Often life-threatening and life-limiting conditions are identified in pregnancy or soon after a baby is born. In these situations it can be helpful to introduce elements of palliative care in the antenatal or neonatal period to ensure families know their options and receive appropriate support as soon as possible.
The team can be involved to discuss what palliative care might look like for their baby and their family. This can help inform and support difficult decision making.
It is important to recognise that hospice involvement does not mean there needs to be certainty the baby will not survive. The hospice is happy to be involved if there are complex medical problems and the baby’s future is uncertain. The team can help ‘parallel plan’, hoping for the best whilst preparing for the worst
If a baby is thought to be dying or strongly expected to die, our team can help support end-of-life care in the parents’ preferred place of care. We can join multi-professional discussions, facilitate an urgent discharge home or to the hospice or offer end of life care support within the hospital setting.

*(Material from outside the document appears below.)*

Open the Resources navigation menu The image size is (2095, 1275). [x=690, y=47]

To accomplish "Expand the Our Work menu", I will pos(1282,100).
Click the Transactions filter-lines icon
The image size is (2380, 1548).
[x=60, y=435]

We can help prepare symptom management plans and resuscitation plans, help with memory making, offer art and music, spiritual and psychological input and support siblings, parents and grandparents. In addition we have a medical team available 24/7.
We can offer care after death (even if the family was not previously known to us) and bereavement support. There is also a rainbow babies group for parents who have had a previous child who died.
The British Association of Perinatal Medicine (BAPM) has identified five categories of perinatal palliative care referral criteria for babies. These are:
- Category 1. An antenatal or postnatal diagnosis of a condition which is not compatible with long term survival e.g. anencephaly or bilateral renal agenesis.
- Category 2. An antenatal or postnatal diagnosis of a condition that carries a high risk of significant morbidity or death e.g. severe bilateral hydronephrosis and impaired renal function.
- Category 3. Babies born at the margins of viability, where intensive care has been deemed inappropriate.
- Category 4. Postnatal clinical conditions with a high risk of severe impairment of quality of life and when the baby is receiving life support or may at some point require life support e.g. severe ischemic encephalopathy.
- Category 5. Postnatal conditions which result in the baby experiencing ‘unbearable suffering in the course of their illness or treatment’ e.g. severe necrotising enterocolitis, where palliative care is in the baby’s best interests.